In a previous post we talked about in-memory caching using dictionary in Python. Sometimes the data may be too big in size to fit into the RAM, and the time required to re-compute them is significantly longer than the time needed to read in from disk. In such situations, one may choose to cache the data to disk, and load in the data to bypass the re-computation. In this post, I’ll share my implementation of some classes/functions that cache some NetCDF data to disk. The complete script file can be obtained from here.
Rationale
In my research work, I often have to write Python scripts that perform some analyses made up of multiple steps, say
- Step 1: read in data.
- Step 2: compute to get intermediate results.
- Step 3: create plots using results from Step 2.
And the same script has to be executed over and over again as I make adjustments to the code to fix problems, tweak some parameters in the algorithms or modify the plot layout etc.. For such a kind of workflow, it would be beneficial if I could cache the intermediate results in Step 2 somewhere, so that when I adjust the code in Step 3, I can read the results from the cache rather than re-computing them repeatedly.
A native and primitive solution would be to add a new code block between Step 2 and Step 3, to save the results from Step 2; comment out the relevant computation code for Step 2; and replace that with a block to read in the data from disk.

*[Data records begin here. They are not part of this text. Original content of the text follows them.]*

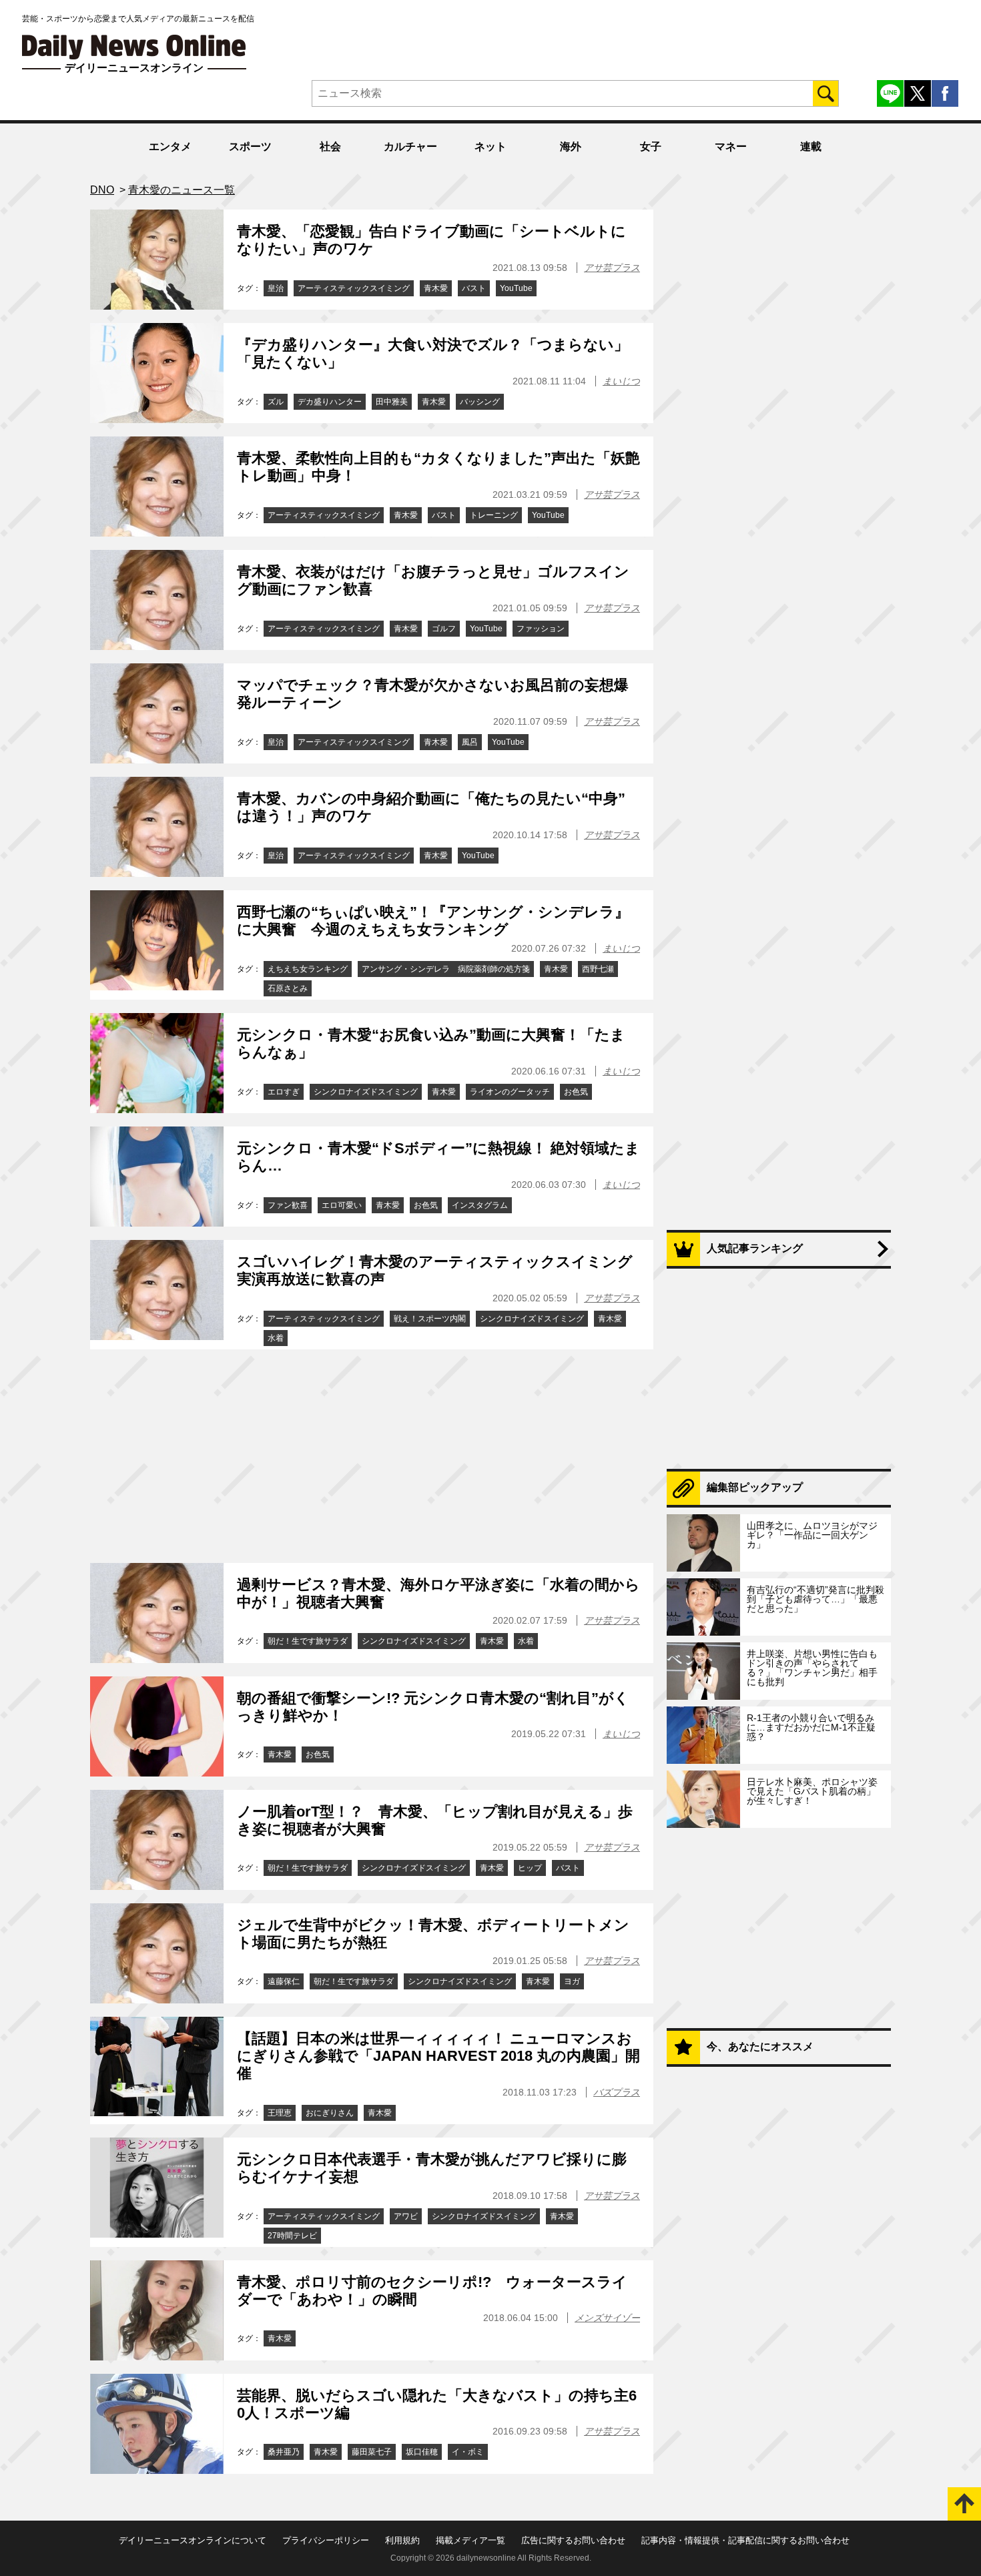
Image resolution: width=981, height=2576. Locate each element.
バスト (474, 288)
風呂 (470, 742)
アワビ (406, 2216)
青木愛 (436, 288)
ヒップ (530, 1868)
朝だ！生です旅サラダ (308, 1641)
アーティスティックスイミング (354, 288)
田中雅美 (392, 401)
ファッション (541, 628)
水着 (276, 1338)
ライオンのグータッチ (510, 1091)
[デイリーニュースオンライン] (134, 47)
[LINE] (890, 93)
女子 (650, 146)
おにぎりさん (330, 2113)
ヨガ (572, 1981)
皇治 (276, 288)
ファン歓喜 (288, 1205)
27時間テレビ (292, 2235)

The new script structure would be like:
- Step 1: read in data.
- Commented out Step 2: compute to get intermediate results.
- New Step 2a: Read in intermediate results from disk.
- New Step 2b: Save intermediate results to disk.
- Step 3: create plots using results from Step 2.
Apparently the New Step 2a and New Step 2b cannot co-exist. I have to use the New Step 2b first to save to disk, then comment it out, and uncomments New Step 2a for subsequent executions of the script. If I need to change the computation of Step 2, I will have to revive the old Step 2 and the New Step 2b, comment out New Step 2a, and run the script to save the updated intermediate results. Then comment/uncomment the code blocks to use the disk cache again. Needless to say, this gets confusing and tedious quick, both are prone to mistakes.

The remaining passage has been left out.